Presented by: Phillip Pierorazio, MD. Urologic Oncologist at the University of Pennsylvania
Written by: Julian Chavarriaga, MD – Society of Urologic Oncology (SUO) Clinical Fellow at The University of Toronto, @chavarriagaj on Twitter during the 2024 American Urological Association (AUA) Annual Meeting, San Antonio, TX, May 3rd - 6th, 2024
References
- Lughezzani G, Burger M, Margulis V, Matin SF, Novara G, Roupret M, Shariat SF, Wood CG, Zigeuner R. Prognostic factors in upper urinary tract urothelial carcinomas: a comprehensive review of the current literature. Eur Urol. 2012 Jul;62(1):100-14. doi: 10.1016/j.eururo.2012.02.030. Epub 2012 Feb 23. PMID: 22381168.\
- Zareba P, Rosenzweig B, Winer AG, Coleman JA. Association between lymph node yield and survival among patients undergoing radical nephroureterectomy for urothelial carcinoma of the upper tract. Cancer. 2017 May 15;123(10):1741-1750. doi: 10.1002/cncr.30516. Epub 2017 Feb 2. PMID: 28152158; PMCID: PMC5419853.

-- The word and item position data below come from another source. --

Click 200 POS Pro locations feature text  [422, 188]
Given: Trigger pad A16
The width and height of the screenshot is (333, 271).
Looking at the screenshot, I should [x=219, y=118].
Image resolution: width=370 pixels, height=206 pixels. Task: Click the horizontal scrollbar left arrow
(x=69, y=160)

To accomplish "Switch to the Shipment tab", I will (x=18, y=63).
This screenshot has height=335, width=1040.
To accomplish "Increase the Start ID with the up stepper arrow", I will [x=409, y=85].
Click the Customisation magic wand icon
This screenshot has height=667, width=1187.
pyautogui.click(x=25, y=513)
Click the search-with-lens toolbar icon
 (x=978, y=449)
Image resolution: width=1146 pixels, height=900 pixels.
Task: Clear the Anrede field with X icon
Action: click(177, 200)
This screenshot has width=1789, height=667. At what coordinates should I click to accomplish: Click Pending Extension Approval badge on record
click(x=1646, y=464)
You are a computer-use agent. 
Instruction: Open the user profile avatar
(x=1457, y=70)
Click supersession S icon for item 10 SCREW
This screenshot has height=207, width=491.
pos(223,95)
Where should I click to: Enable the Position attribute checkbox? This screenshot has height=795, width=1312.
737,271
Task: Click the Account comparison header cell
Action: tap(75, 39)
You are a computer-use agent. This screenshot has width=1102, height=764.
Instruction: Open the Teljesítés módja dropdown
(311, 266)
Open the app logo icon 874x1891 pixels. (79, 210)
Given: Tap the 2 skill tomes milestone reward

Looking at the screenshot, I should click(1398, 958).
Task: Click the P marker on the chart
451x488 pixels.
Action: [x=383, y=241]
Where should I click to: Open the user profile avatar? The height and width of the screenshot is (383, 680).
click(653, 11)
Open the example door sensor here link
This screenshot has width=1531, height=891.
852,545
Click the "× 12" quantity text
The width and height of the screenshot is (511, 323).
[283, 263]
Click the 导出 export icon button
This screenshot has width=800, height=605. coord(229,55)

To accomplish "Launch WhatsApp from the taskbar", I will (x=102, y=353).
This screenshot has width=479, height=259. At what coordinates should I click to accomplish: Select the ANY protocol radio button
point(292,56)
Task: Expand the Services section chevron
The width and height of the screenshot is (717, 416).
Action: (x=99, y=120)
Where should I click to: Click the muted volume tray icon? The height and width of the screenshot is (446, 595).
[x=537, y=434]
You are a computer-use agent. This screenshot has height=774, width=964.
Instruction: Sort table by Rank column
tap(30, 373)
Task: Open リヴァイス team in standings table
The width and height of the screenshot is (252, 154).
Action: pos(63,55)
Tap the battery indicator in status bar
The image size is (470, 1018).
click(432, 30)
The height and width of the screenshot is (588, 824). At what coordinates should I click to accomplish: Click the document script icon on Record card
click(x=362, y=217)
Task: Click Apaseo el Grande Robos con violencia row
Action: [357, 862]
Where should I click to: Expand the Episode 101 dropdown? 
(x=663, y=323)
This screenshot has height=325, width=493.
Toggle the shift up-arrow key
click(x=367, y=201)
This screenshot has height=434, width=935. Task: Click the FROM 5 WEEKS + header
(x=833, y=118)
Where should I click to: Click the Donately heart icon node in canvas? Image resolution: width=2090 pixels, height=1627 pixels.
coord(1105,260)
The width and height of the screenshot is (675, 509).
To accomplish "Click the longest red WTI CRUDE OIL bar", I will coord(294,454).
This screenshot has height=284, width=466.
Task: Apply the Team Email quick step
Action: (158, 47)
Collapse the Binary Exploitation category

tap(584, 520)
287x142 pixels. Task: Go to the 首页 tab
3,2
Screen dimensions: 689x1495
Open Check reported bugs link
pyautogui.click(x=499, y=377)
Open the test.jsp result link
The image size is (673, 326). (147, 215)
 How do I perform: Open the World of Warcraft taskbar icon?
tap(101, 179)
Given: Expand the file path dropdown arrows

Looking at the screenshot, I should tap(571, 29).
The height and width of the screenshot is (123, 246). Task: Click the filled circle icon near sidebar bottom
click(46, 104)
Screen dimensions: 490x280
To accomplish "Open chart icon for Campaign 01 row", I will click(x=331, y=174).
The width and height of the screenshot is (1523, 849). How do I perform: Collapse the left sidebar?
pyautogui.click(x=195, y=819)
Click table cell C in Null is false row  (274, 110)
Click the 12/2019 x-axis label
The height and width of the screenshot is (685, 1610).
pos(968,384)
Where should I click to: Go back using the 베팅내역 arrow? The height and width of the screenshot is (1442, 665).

- Xylinas E, Kluth L, Rieken M, Rouprêt M, Al Hussein Al Awamlh B, Clozel T, Sun M, Karakiewicz PI, Gonen M, Shariat SF. External validation of the pathological nodal staging score in upper tract urothelial carcinoma: A population-based study. Urol Oncol. 2017 Jan;35(1):33.e21-33.e26. doi: 10.1016/j.urolonc.2016.07.022. Epub 2016 Nov 3. PMID: 27816402; PMCID: PMC5576549.
- Birtle A, Johnson M, Chester J, Jones R, Dolling D, Bryan RT, Harris C, Winterbottom A, Blacker A, Catto JWF, Chakraborti P, Donovan JL, Elliott PA, French A, Jagdev S, Jenkins B, Keeley FX Jr, Kockelbergh R, Powles T, Wagstaff J, Wilson C, Todd R, Lewis R, Hall E. Adjuvant chemotherapy in upper tract urothelial carcinoma (the POUT trial): a phase 3, open-label, randomised controlled trial. Lancet. 2020 Apr 18;395(10232):1268-1277. doi: 10.1016/S0140-6736(20)30415-3. Epub 2020 Mar 5. PMID: 32145825; PMCID: PMC7181180.